Still, for arguments in the same-sex marriage cases argued in April, Karlan took no chances. She showed up at 2 p.m. the day before the 10 a.m. hearing in Obergefell v. Hodges and found herself behind a long line of folks who did not look like members of the bar.

The homeless are often employed to wait in line. One asked Karlan to look after his spot “so that he could go to the shelter and get something to eat,” she said.

Karlan had come prepared: camping chair, “space blankets,” heavy coat, poncho — it rained during the night. In the morning, she turned over the blankets and gear to her less-fortunate line-mates as they were replaced by her well-dressed colleagues from the Supreme Court Bar.

It is unclear how the new policy will be enforced, but as Karlan and others noted, the need is rare.

“There are probably only two or three cases a year when there are line-sitters — if that,” said Kannon Shanmugam, another lawyer who frequently argues before the court. “But it is an unseemly practice, and the court was right to ban it.”

The court was typically tight-lipped about exactly how the change came about. “Court officials were aware of the increasing use of line-standers, and this new procedure attempts to end the practice,” public information officer Kathleen Arberg said when asked for an explanation.

But the scene before the hearing this spring on same-sex marriage probably had an impact. Jeffrey P. Minear — the counselor to Chief Justice John G. Roberts Jr. — and Supreme Court Clerk Scott S. Harris were among those surveying the scene and chatting with folks in line that they knew, Karlan said.

The issue shows just how difficult it can be even for the well-connected to secure a spot in the grand but confined courtroom. It has a maximum capacity of about 400, and seats are set aside for the media and guests of the justices. At major arguments, there can be fewer than 100 seats available for the public; the bar section fluctuates between 70 and 100.

▬▬▬

■ Work instructions ■
Continue the article about the Supreme Court's ban on paid line-standers from the point where it ends.

■ Data block ■
▬▬▬

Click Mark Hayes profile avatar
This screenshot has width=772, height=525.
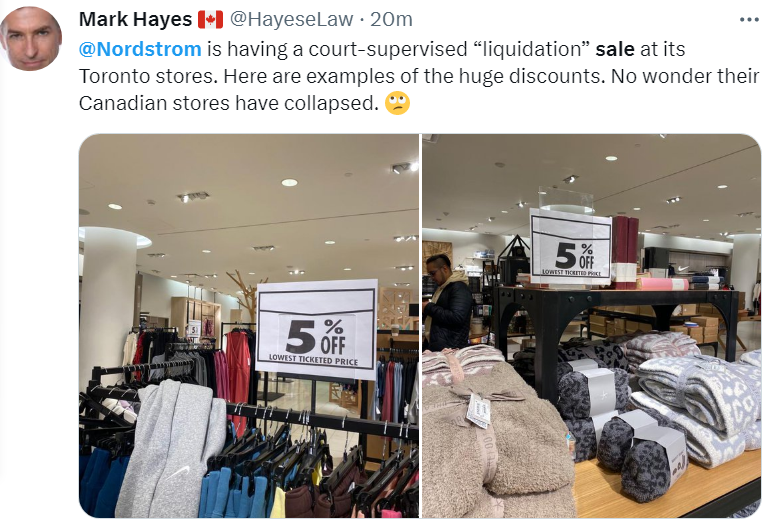[31, 39]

▬▬▬

■ Answer for this exercise ■
Karlan, for instance, was seated just feet from the justices a couple of years ago when they heard U.S. v. Windsor, the challenge to the federal Defense of Marriage Act: she was co-counsel for the plaintiff Edie Windsor.

But the organization Karlan was working with had to secure a placeholder to make sure she got in to hear the previous day’s arguments concerning California’s Proposition 8, a constitutional amendment banning same-sex marriage.

Her camp-out in April got her a seat for the Obergefell arguments. But others who arrived shortly after her were consigned to the lawyer’s lounge, a room outside the courtroom where they could at least listen live to the argument. The public doesn’t have such an option.

Gabe Roth, leader of Fix the Court, a group that advocates for greater transparency at the Supreme Court, said the court’s move shows that it at least understands there is a problem.

“The best way to meet the increased demand for entry into Supreme Court hearings, both from members of the Supreme Court Bar and from the general public, is for the court to end its broadcast media ban,” he said.

If nothing else, make the audio of the arguments live, he said, so the public has the same access as the lawyers.